第二話

「最近、調子はどうだ?」

「まずまずです」

「そうか。稽古に励むのも良いが、芸事もたまには」

「お話がそれだけでしたら、失礼します」

 いつものお説教が始まりそうな気配を感じ、立ち上がりかける。

 けれど、雷蔵の「待ちなさい」という低い声で動けなくなる。

「とりあえず、座りなさい」

「……はい」

「本題はこのことではないのだ」

 どこか話しづらそうに、雷蔵は目を一瞬だけ左右に動かす。そんな姿は珍しい。

 やがて、意を決したように再びこちらを見つめた。

「お前の母親のことだが」

「お母様……? 生きておられたのですかっ!?」

 母の海花うみかは数年前に突然行方をくらませ、その後ずっと探し回っても未だ見つかっていなかった。 

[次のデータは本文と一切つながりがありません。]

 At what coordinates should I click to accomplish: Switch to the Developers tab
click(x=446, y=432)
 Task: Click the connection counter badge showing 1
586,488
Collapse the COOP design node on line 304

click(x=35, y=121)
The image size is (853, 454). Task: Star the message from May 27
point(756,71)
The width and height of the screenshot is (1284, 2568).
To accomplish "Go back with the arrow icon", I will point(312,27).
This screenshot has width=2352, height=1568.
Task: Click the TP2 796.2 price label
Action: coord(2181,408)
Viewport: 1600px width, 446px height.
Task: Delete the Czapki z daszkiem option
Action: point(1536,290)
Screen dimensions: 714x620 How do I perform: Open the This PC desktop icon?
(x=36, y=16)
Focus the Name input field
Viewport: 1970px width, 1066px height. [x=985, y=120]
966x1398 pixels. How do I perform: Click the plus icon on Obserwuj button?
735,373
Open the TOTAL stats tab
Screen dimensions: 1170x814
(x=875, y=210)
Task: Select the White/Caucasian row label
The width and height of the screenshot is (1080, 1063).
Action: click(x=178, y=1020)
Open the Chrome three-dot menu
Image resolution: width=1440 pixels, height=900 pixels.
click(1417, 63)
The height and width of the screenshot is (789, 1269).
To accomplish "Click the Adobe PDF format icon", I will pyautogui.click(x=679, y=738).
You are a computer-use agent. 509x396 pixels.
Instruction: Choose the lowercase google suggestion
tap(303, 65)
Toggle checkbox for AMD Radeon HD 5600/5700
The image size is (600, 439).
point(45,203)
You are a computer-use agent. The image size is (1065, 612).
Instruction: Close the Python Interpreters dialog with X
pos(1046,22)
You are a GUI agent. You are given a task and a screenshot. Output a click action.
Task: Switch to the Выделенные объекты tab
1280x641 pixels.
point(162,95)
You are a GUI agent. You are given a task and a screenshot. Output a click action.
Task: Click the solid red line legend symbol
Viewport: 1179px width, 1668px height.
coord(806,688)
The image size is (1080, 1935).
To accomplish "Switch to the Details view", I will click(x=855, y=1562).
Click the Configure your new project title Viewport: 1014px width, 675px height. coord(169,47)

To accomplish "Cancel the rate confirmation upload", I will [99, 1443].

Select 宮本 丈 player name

 何故、鬼ヶ崎家を出て行ったのか? もしくは誰かに攫われたのか?

 様々なあらぬ噂もされていたが、あたしは必ず帰って来てくれると信じて待っていた。

「どこで何を……!」

「落ち着け、華。まず、お前に謝らねばならない」 

「え?」

「海花は他の男に寝取られ、子を身籠ったため、わしがこの家からのだ」

「……は?」

 言われていることが理解できない。

 他の男? 子供? 家から追い出された?

 ――――これは夢だろうか。それとも何かの冗談?

 驚きのあまり固まっている間に、雷蔵は静かな声音で話を続けた。

「鬼ヶ崎家の領地から出て行ってもらい、暮らしの援助をしていた」

「いやいや、え? あたしはずっと嘘をつかれてたの?」

「すまない。まだ幼かったお前には本当のことを言えず……」

「しかも、何でお母様を追い出したの? そんな最低男を処罰下して、子供はお父様が引きと」

「許せなかったのだ!!」

 鼓膜がビリビリするほどの声量だった。常に落ち着いている雷蔵が初めて大声をあげたのだ。思わず黙りこむ。

「当時のわしは海花に裏切られた気持ちが強く、どうしても許せなかったのだ……」

 うなだれる雷蔵に少しだけ胸が痛む。

 代々、鬼一族の結婚は親が決めた相手と契りを結ぶことになっている。そのため、愛のない形だけの夫婦が多かった中、雷蔵と海花は違っていた。

 親族でもあり、幼馴染でもあり、互いに好きで恋愛結婚をしたらしい。親族同士だったのもあり、血筋も問題なかったとか。

 傍から見てもよく分かるほど、雷蔵は海花に惚れ込んでいた。

 確かに、好きなひとが他の男と寝た上に子供まで身籠ってしまっていたら、ショックなことこの上ないだろう。

 行方不明だと嘘をつかれていたことには傷付いたが、雷蔵の心の傷に比べたら大したことはない。ずっと苦しんでいたのは雷蔵だ。